Redacting sensitive information is rarely a "one-and-done" task. To achieve the highest level of data protection while maintaining the utility of your documents, we recommend following these best practices.

An Iterative Process

Redaction should be viewed as an iterative process. It is common to apply a policy, review the results, and then refine the policy to improve the outcome.

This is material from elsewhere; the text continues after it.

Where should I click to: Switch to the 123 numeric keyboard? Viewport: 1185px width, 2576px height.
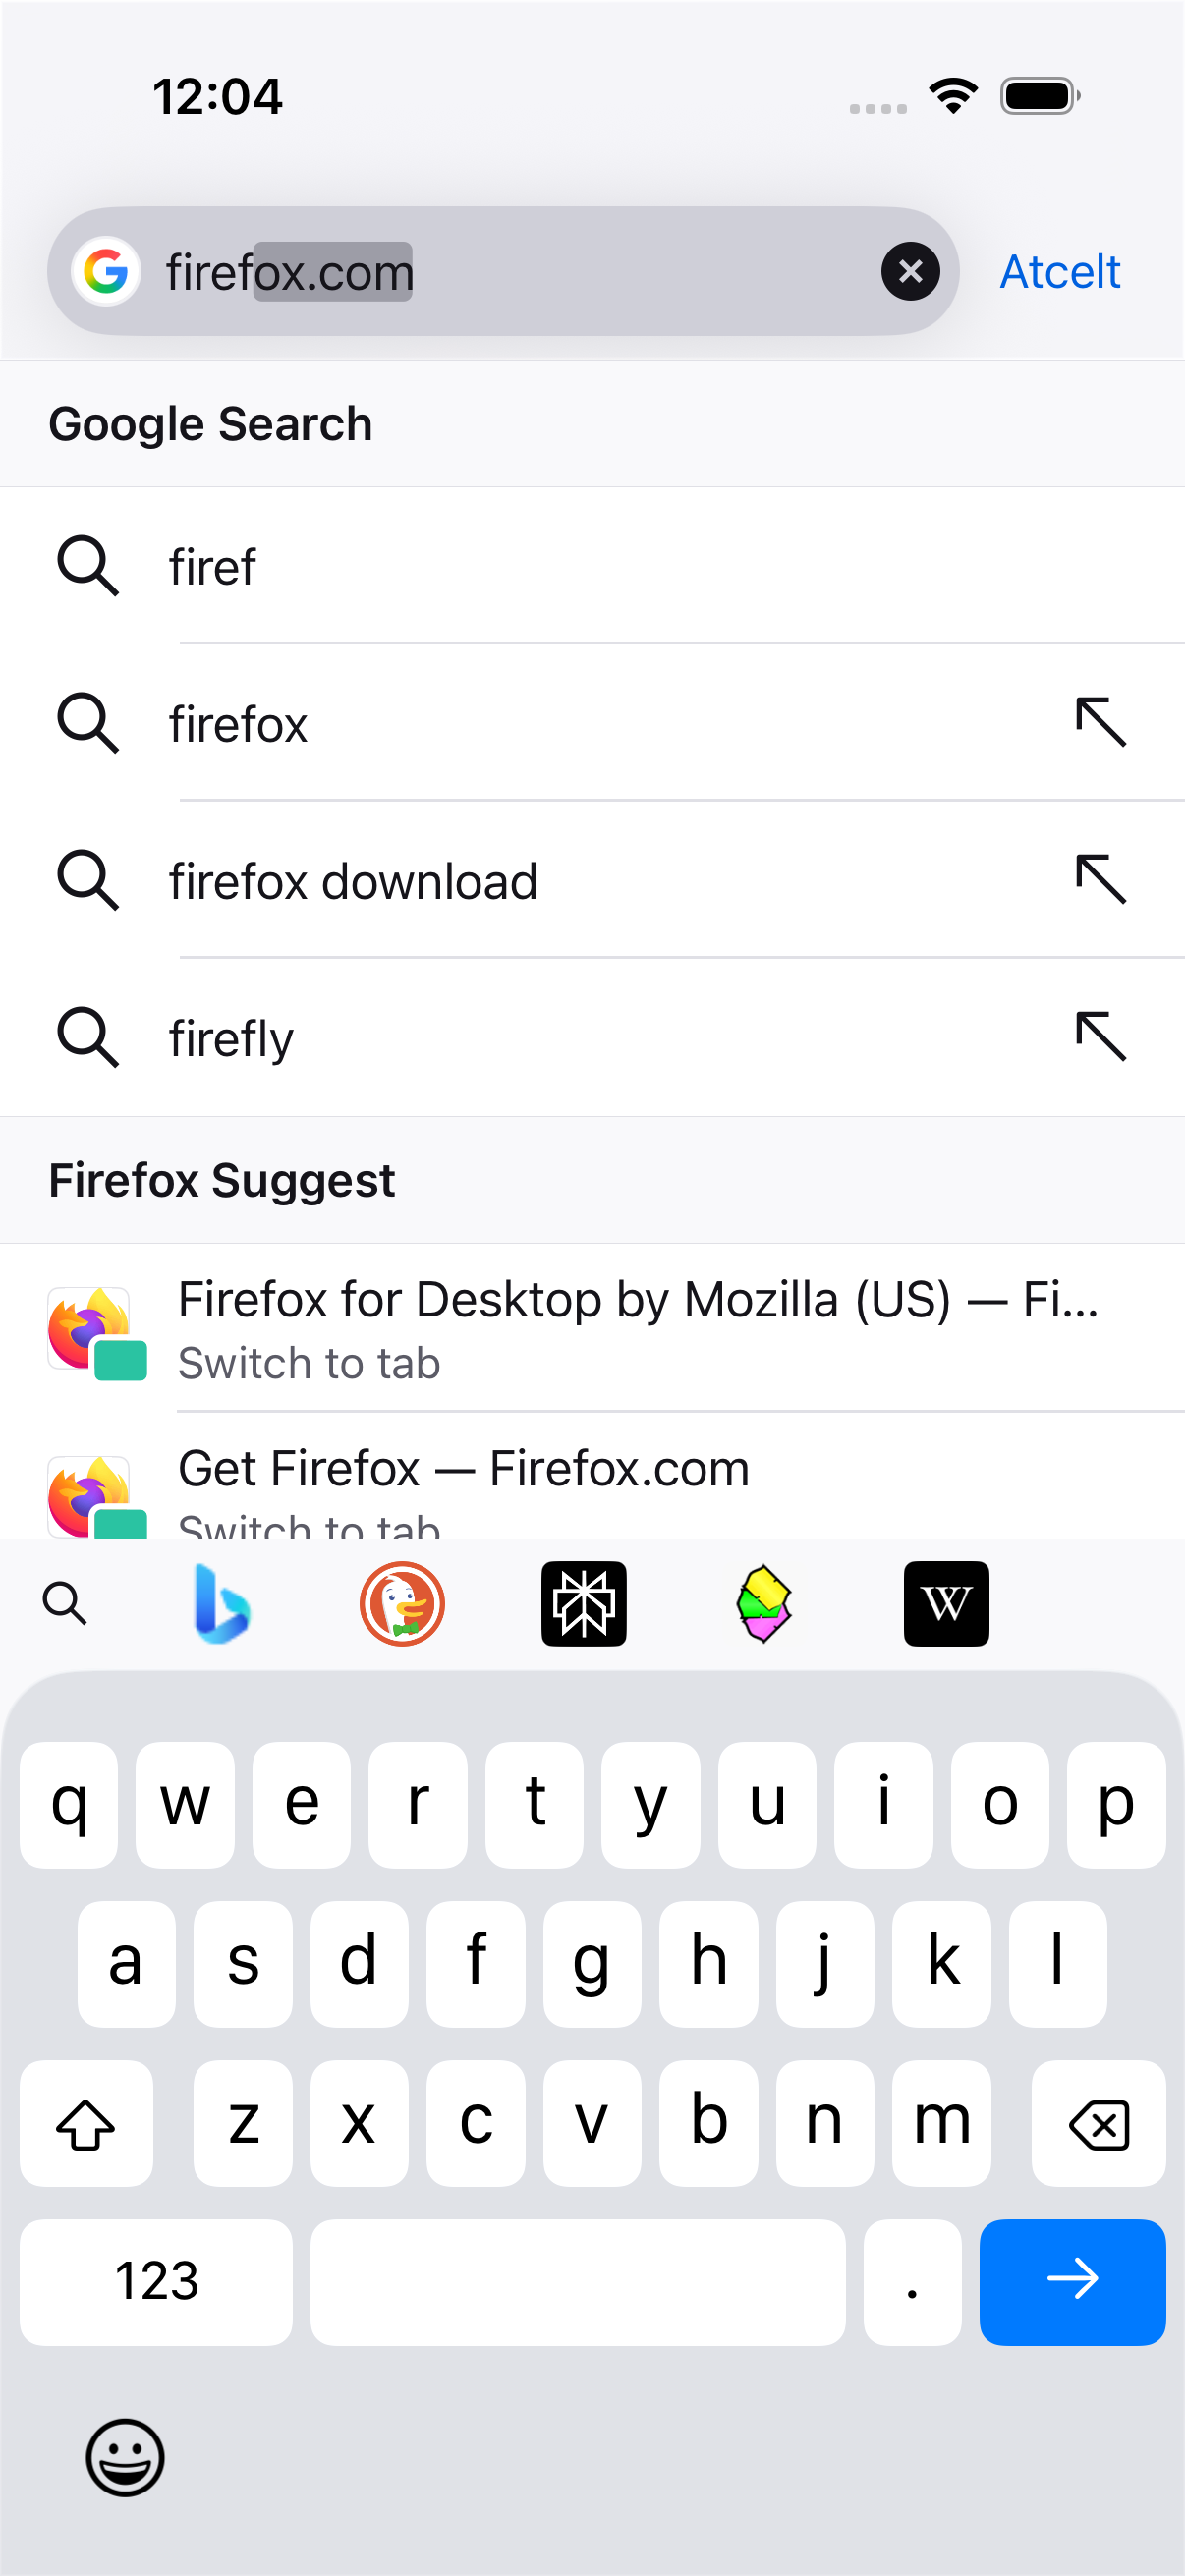coord(156,2282)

1. Initial Run: Apply your chosen redaction policy (or the default policy) to a sample of your documents.
2. Review: Carefully examine the redacted output. Look for any "false negatives" (sensitive information that was missed) or "false positives" (information that was redacted but shouldn't have been).
3. Refine: Adjust your Redaction Policy based on your findings. This might involve:
   • Adding Custom Lists for project-specific terms.
   • Applying Redaction Lenses to optimize for your specific data domain (e.g., medical or legal).
   • Adjusting Policy Syntax to fine-tune identification rules.
4. Repeat: Run the redaction process again with the refined policy and repeat the review until the results meet your requirements.

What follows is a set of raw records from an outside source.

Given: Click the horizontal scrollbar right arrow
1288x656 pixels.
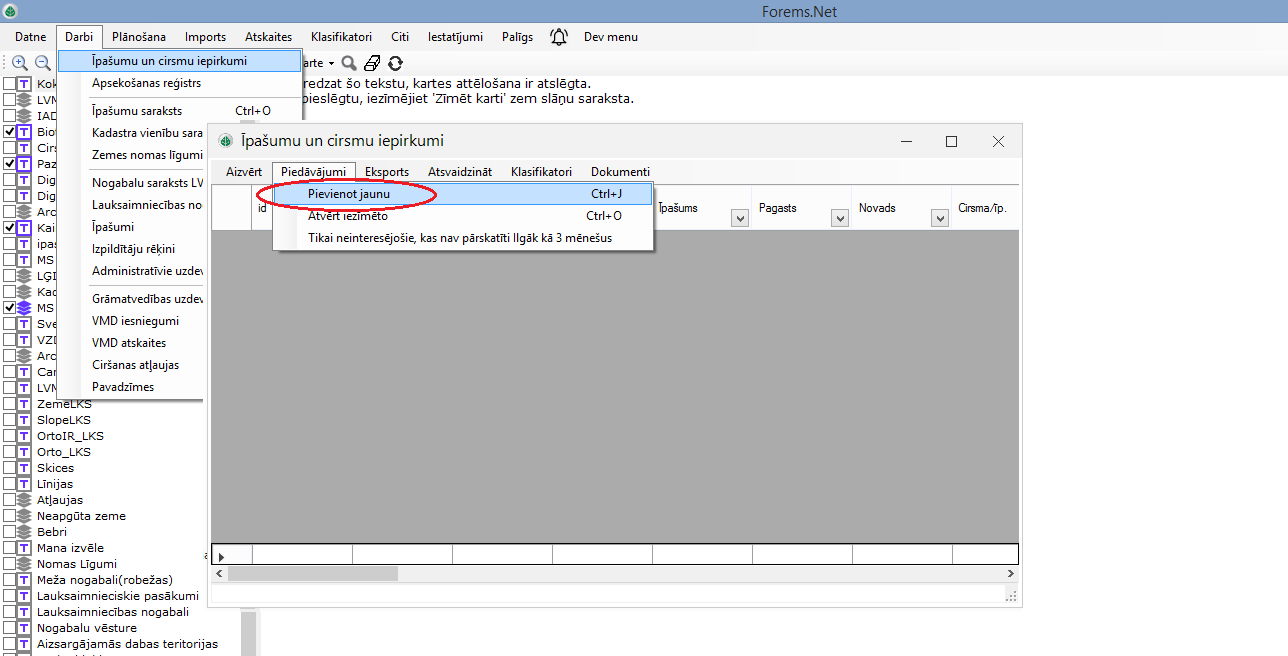Looking at the screenshot, I should pyautogui.click(x=1011, y=574).
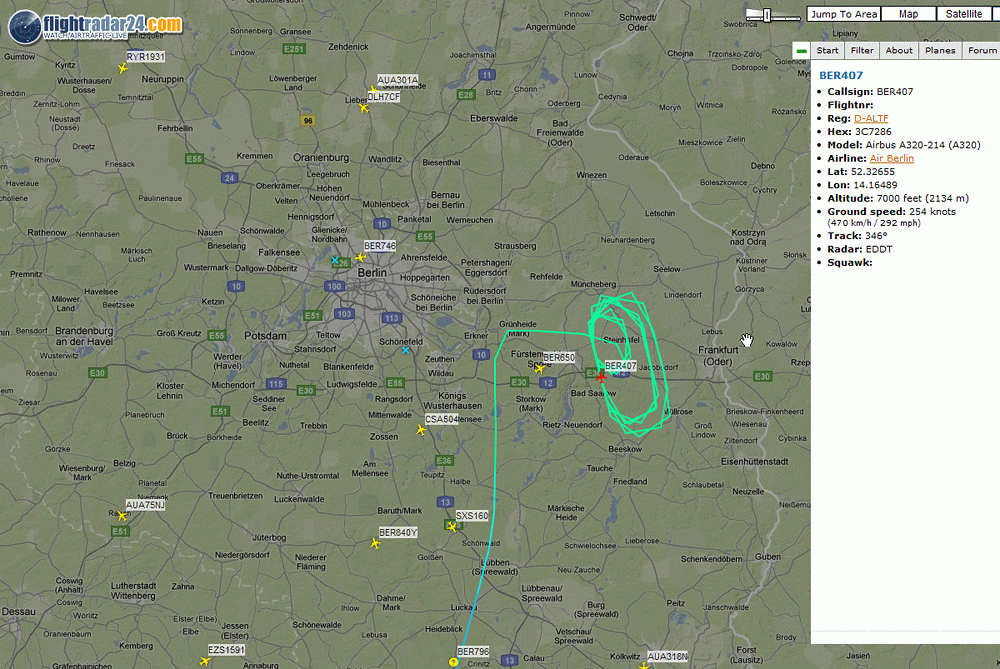Click the CSA504 plane icon
The height and width of the screenshot is (669, 1000).
(421, 430)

Documents Require Individual Attention

Every document is unique. Differences in formatting, context, and language usage mean that a policy that works perfectly for one document might need adjustments for another.

• Varying Layouts: Documents from different sources often have unique structures that can affect how information is identified.
• Contextual Nuance: Some information may be sensitive in one context but not in another. Use Contexts to manage these variations.
• Ambiguity: Names, locations, and other identifiers can sometimes be ambiguous. Disambiguation can help improve the redaction accuracy.

Human-in-the-Loop Review

While Philterd Data Services uses advanced AI and machine learning, automated redaction is not a substitute for human oversight. Especially for highly sensitive or regulated data, a "human-in-the-loop" review of the redacted documents is strongly encouraged.

Start with a Risk Assessment

Before performing redaction, run a Risk Assessment on your documents. This provides a quantitative overview of the sensitive information present, helping you prioritize which documents need the most attention and which policies might be most effective.

Use Custom Lists for Known Terms

If you have a known set of terms that must always be redacted (e.g., internal project names, specific employee IDs) or always protected, use Custom Lists. This is one of the most effective ways to quickly improve redaction accuracy for your specific organization.